Mientras en Santiago y Valparaíso se discute (al momento de escribir esta columna) ¿Si al retiro, no al retiro del 10%? ¿Que queremos AFP, que no queremos AFP? ¿Que las pensiones las financie el Estado o que cada uno se financie su pensión?…. en Magallanes vemos cada día apagarse la luz en los ojos de algunos de nuestros abuelos, adultos mayores, personas que hicieron posible que estemos hoy acá. Observamos como el país se divide y la política no da respuestas sensatas, dejando en permanente tono de espera a nuestros abuelos que requieren pronta solución a promesas incumplidas. El proyecto de reforma al sistema de pensiones enviado hace largo tiempo por el Gobierno sigue atorado en el intrincado mundo legislativo del Congreso. Por eso debemos dar el paso necesario hacia la inclusión social. Y este paso debe contemplar a nuestros adultos mayores.
Una lección que nos deja la pandemia es que debemos proteger a los más vulnerables. Son muchos los abuelitos que viven con lo justo; algunos apoyados por sus hijos y familiares, otros abandonados a su suerte y solos. ¡No está bien llegar a la última etapa de la vida para caer en el abismo de la pobreza!. Por eso una propuesta central como candidato a Gobernador de Magallanes es impulsar una pensión desde el Estado para nuestros abuelos.

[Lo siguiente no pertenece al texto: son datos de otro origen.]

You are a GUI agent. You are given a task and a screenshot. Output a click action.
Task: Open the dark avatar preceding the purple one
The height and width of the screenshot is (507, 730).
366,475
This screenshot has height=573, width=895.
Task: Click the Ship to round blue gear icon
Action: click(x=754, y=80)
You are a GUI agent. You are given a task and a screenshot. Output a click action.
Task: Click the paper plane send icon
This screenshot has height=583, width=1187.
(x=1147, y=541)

¿En qué consiste? Asegurar a los adultos mayores aportantes y residentes de Magallanes un monto que les permita cubrir sus necesidades dignamente, ya que no podemos continuar con estas políticas de incertidumbre tanto para los actuales y futuros jubilados.
Nuestros abuelos deben estar protegidos, cuidados, y por eso mi propuesta apunta a retribuirles todo el esfuerzo que han hecho, educando a sus hijos y nietos. Me inspiro en el principio que las nuevas generaciones le deben cierto agradecimiento a lo miembros de la generación anterior. Porque un país no tiene futuro sin educación, y la manera que cuidamos a nuestros niños y abuelos, dice mucho del tipo de región que aspiramos.

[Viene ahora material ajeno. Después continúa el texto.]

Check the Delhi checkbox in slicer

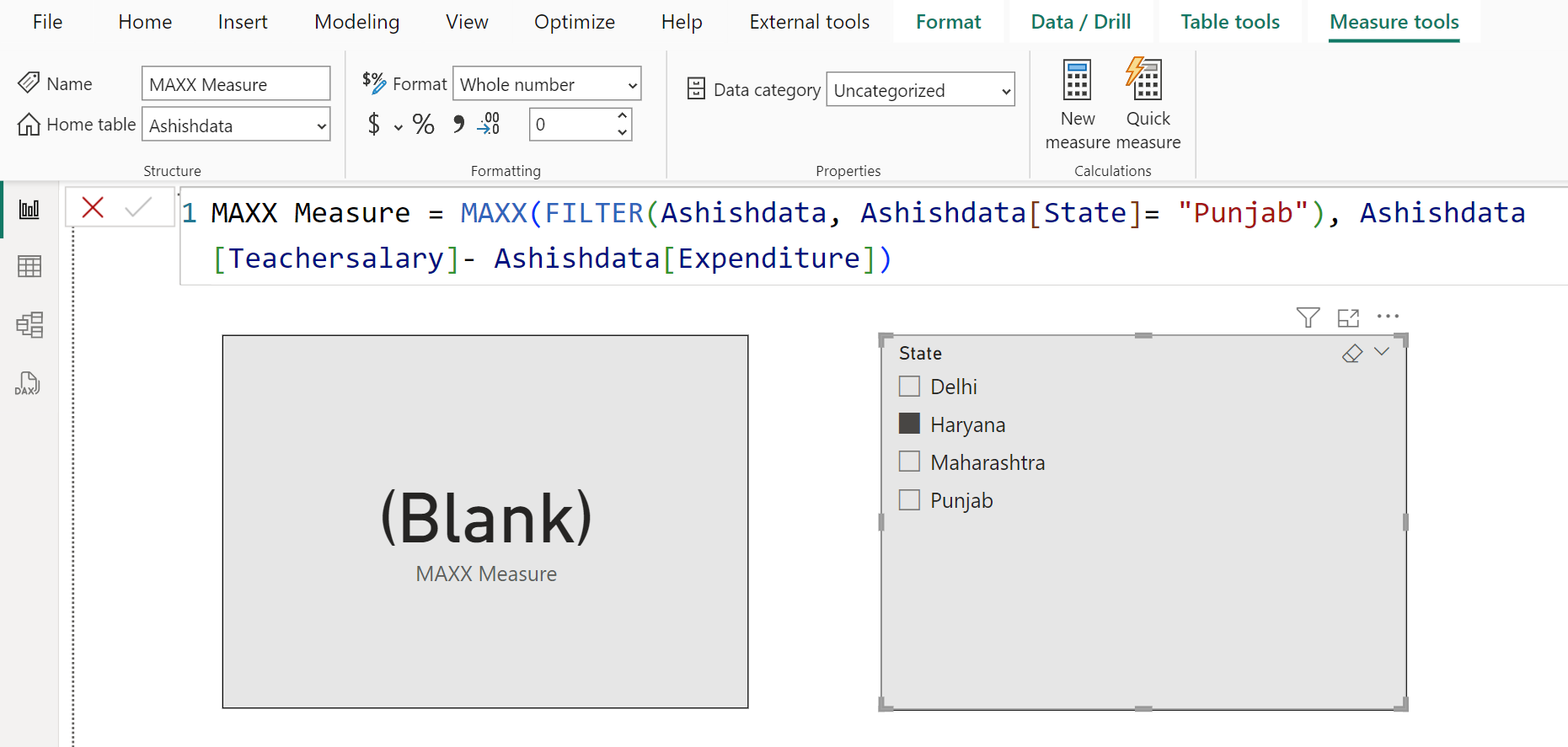coord(910,387)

Los adultos mayores son nuestro tesoro social, porque ellos han visto y vivido más que nosotros. Podemos aprender de ellos. No olvidemos a quienes trabajaron los campos y forjaron nuestras ciudades día y noche para que nosotros disfrutemos lo que hoy tenemos.
Estamos trabajando en este proyecto para convertir a Magallanes en la primera región de Chile que asegure una vejez digna a sus adultos mayores. Mi propuesta consiste en protegerlos, retribuirles y darles lo mejor que podamos para que sigan entregándonos las enseñanzas de todo lo que han vivido. Lo que nos deja la crisis social, económica y sanitaria, es que necesitamos de todos.
Para poner a Magallanes Primero, no basta una simple administración que “copia listas de supermercado en Santiago y calendariza cortes de cintas”. Se requiere mucho más… Los cambios hacia la prosperidad se generan con liderazgo emprendedor e innovador. ¡Si es posible correr las fronteras!, y si usted me lo permite, haremos de nuestra región un hogar para todos.